== Exercise input ==

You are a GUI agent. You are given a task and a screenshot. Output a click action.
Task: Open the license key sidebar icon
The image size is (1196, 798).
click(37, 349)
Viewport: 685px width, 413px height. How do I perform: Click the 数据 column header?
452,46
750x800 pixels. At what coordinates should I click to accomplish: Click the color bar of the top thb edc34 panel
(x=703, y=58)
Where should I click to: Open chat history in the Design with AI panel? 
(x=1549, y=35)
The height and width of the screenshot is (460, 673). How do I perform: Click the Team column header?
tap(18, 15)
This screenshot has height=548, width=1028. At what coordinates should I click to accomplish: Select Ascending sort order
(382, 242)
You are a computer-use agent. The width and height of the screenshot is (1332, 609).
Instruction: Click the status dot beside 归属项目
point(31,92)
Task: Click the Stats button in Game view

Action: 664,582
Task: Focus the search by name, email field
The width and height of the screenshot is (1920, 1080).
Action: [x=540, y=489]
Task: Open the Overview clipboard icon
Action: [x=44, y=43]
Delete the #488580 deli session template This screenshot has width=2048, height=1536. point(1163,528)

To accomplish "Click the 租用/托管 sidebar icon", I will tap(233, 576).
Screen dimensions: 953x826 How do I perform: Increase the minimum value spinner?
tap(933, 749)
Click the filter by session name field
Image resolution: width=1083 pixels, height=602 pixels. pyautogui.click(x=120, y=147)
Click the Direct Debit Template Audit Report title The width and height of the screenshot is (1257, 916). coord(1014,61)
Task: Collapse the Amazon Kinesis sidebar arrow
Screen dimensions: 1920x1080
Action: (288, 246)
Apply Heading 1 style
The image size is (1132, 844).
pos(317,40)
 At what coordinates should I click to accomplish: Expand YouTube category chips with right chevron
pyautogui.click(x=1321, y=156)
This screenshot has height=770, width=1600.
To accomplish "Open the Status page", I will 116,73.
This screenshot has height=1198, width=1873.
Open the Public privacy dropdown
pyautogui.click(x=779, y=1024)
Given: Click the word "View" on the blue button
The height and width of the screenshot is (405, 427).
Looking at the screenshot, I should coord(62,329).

===

Express the records from the line with "Task: Click the Stats button in Game view" to the line with "will tap(233, 576)." as a Markdown table with the columns Row and Line, where Row numbers each line and Line holds its text. Leave out blank lines.

| Row | Line |
|---|---|
| 1 | Task: Click the Stats button in Game view |
| 2 | Action: 664,582 |
| 3 | Task: Focus the search by name, email field |
| 4 | The width and height of the screenshot is (1920, 1080). |
| 5 | Action: [x=540, y=489] |
| 6 | Task: Open the Overview clipboard icon |
| 7 | Action: [x=44, y=43] |
| 8 | Delete the #488580 deli session template This screenshot has width=2048, height=1536. point(1163,528) |
| 9 | To accomplish "Click the 租用/托管 sidebar icon", I will tap(233, 576). |